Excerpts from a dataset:
______________________________

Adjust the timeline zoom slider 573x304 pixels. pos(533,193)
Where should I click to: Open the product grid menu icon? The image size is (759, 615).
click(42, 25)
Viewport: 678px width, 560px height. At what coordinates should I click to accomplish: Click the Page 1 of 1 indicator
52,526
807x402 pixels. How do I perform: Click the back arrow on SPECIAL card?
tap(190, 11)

______________________________

What is required -
All of the records above need to be printed again exactly as they appear.

Answer box -
Adjust the timeline zoom slider 573x304 pixels. pos(533,193)
Where should I click to: Open the product grid menu icon? The image size is (759, 615).
click(42, 25)
Viewport: 678px width, 560px height. At what coordinates should I click to accomplish: Click the Page 1 of 1 indicator
52,526
807x402 pixels. How do I perform: Click the back arrow on SPECIAL card?
tap(190, 11)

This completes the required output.